* Saved entries:
___

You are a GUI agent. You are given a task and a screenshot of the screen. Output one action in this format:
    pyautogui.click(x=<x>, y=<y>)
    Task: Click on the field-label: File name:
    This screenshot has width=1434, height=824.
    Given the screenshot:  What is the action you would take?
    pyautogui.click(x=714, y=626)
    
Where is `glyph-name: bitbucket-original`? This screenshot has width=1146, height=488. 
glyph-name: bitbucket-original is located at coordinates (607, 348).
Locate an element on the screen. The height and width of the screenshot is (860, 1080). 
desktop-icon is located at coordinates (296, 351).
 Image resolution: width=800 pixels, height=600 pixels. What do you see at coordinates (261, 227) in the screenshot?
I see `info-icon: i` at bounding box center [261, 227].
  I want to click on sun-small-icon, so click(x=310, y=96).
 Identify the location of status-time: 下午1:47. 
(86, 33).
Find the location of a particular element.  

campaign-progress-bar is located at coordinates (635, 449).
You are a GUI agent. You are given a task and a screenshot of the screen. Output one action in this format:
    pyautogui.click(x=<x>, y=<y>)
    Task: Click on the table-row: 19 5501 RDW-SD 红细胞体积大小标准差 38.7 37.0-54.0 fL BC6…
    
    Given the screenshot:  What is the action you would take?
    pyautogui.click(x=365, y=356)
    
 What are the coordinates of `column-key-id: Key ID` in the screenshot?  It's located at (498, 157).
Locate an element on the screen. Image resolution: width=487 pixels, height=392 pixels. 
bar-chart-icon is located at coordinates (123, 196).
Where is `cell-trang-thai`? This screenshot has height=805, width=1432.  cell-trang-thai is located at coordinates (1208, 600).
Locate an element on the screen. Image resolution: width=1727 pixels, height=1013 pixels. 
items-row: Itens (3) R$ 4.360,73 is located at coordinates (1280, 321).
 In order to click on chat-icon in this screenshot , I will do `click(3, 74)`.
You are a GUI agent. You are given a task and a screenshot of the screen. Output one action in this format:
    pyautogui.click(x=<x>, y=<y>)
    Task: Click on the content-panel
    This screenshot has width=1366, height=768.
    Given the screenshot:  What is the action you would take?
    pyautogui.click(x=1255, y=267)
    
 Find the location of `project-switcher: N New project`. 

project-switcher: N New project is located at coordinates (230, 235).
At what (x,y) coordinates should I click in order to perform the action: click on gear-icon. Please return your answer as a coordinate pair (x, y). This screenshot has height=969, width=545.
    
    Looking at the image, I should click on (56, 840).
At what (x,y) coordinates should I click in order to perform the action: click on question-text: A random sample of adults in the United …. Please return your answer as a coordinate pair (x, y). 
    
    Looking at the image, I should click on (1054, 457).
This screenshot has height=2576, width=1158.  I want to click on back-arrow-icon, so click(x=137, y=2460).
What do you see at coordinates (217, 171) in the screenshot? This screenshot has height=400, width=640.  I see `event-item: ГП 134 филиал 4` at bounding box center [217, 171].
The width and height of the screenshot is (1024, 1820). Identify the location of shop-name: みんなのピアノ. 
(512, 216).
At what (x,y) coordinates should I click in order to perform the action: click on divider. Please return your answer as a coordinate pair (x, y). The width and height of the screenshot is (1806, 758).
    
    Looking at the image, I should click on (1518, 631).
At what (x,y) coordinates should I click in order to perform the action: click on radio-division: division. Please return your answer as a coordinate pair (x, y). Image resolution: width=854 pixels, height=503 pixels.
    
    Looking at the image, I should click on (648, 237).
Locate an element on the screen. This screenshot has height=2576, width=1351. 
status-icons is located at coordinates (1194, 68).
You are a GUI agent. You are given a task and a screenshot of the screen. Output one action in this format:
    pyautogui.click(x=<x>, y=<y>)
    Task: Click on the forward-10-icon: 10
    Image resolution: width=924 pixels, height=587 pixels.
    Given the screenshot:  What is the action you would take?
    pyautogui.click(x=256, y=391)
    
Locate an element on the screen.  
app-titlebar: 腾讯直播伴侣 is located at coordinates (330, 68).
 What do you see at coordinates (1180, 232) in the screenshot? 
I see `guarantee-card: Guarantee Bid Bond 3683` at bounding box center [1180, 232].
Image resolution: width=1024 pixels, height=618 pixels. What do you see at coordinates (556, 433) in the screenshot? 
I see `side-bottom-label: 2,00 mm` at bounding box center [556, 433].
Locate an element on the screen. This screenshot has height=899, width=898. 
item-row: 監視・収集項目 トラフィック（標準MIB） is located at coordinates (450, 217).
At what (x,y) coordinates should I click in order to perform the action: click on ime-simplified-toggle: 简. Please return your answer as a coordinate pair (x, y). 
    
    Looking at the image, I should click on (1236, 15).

___

* Exercise aim:
Output as a numbered list, omitting blank lines, the records from the line containing "This screenshot has height=2576, width=1158." through the line containing "What do you see at coordinates (217, 171)", inclusive.

* Answer below:
1. This screenshot has height=2576, width=1158.  I want to click on back-arrow-icon, so click(x=137, y=2460).
2. What do you see at coordinates (217, 171) in the screenshot? This screenshot has height=400, width=640.  I see `event-item: ГП 134 филиал 4` at bounding box center [217, 171].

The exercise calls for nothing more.